Data under study:
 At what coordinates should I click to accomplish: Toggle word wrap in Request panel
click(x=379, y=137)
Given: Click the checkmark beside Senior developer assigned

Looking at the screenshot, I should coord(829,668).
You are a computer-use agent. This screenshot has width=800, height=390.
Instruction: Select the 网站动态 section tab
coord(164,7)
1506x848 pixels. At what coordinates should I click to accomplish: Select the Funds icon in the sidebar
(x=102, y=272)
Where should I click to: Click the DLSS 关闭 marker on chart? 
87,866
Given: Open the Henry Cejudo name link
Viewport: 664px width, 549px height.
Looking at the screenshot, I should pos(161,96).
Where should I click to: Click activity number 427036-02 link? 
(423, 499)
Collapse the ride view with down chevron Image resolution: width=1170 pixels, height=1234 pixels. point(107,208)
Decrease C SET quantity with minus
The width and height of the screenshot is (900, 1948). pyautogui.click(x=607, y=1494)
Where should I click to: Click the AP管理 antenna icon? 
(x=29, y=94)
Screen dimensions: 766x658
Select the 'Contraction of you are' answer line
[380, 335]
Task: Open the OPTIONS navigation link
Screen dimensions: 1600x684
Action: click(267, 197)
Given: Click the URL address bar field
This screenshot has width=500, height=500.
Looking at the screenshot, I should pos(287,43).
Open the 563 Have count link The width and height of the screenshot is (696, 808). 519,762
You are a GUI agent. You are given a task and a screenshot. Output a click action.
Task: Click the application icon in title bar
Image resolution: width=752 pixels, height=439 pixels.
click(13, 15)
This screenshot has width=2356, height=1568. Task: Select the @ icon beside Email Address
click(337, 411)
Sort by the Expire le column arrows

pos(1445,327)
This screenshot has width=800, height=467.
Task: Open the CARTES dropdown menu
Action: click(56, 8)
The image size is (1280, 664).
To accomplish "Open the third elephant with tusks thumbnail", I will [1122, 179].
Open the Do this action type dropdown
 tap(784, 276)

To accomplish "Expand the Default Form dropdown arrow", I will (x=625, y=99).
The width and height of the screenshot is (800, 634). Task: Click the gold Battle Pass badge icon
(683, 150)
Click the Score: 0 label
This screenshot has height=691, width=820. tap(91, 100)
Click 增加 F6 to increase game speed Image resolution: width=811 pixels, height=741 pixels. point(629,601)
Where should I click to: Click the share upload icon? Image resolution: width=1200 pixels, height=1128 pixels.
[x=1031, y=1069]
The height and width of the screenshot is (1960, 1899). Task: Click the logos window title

Work task:
Your answer should be the records themselves, returned word for word.

Problem solution:
 At what coordinates should I click to accomplish: Toggle word wrap in Request panel
click(x=379, y=137)
Given: Click the checkmark beside Senior developer assigned

Looking at the screenshot, I should coord(829,668).
You are a computer-use agent. This screenshot has width=800, height=390.
Instruction: Select the 网站动态 section tab
coord(164,7)
1506x848 pixels. At what coordinates should I click to accomplish: Select the Funds icon in the sidebar
(x=102, y=272)
Where should I click to: Click the DLSS 关闭 marker on chart? 
87,866
Given: Open the Henry Cejudo name link
Viewport: 664px width, 549px height.
Looking at the screenshot, I should pos(161,96).
Where should I click to: Click activity number 427036-02 link? 
(423, 499)
Collapse the ride view with down chevron Image resolution: width=1170 pixels, height=1234 pixels. point(107,208)
Decrease C SET quantity with minus
The width and height of the screenshot is (900, 1948). pyautogui.click(x=607, y=1494)
Where should I click to: Click the AP管理 antenna icon? 
(x=29, y=94)
Screen dimensions: 766x658
Select the 'Contraction of you are' answer line
[380, 335]
Task: Open the OPTIONS navigation link
Screen dimensions: 1600x684
Action: click(267, 197)
Given: Click the URL address bar field
This screenshot has width=500, height=500.
Looking at the screenshot, I should pos(287,43).
Open the 563 Have count link The width and height of the screenshot is (696, 808). 519,762
You are a GUI agent. You are given a task and a screenshot. Output a click action.
Task: Click the application icon in title bar
Image resolution: width=752 pixels, height=439 pixels.
click(13, 15)
This screenshot has width=2356, height=1568. Task: Select the @ icon beside Email Address
click(337, 411)
Sort by the Expire le column arrows

pos(1445,327)
This screenshot has width=800, height=467.
Task: Open the CARTES dropdown menu
Action: click(56, 8)
The image size is (1280, 664).
To accomplish "Open the third elephant with tusks thumbnail", I will [1122, 179].
Open the Do this action type dropdown
 tap(784, 276)

To accomplish "Expand the Default Form dropdown arrow", I will (x=625, y=99).
The width and height of the screenshot is (800, 634). Task: Click the gold Battle Pass badge icon
(683, 150)
Click the Score: 0 label
This screenshot has height=691, width=820. tap(91, 100)
Click 增加 F6 to increase game speed Image resolution: width=811 pixels, height=741 pixels. point(629,601)
Where should I click to: Click the share upload icon? Image resolution: width=1200 pixels, height=1128 pixels.
[x=1031, y=1069]
The height and width of the screenshot is (1960, 1899). Task: Click the logos window title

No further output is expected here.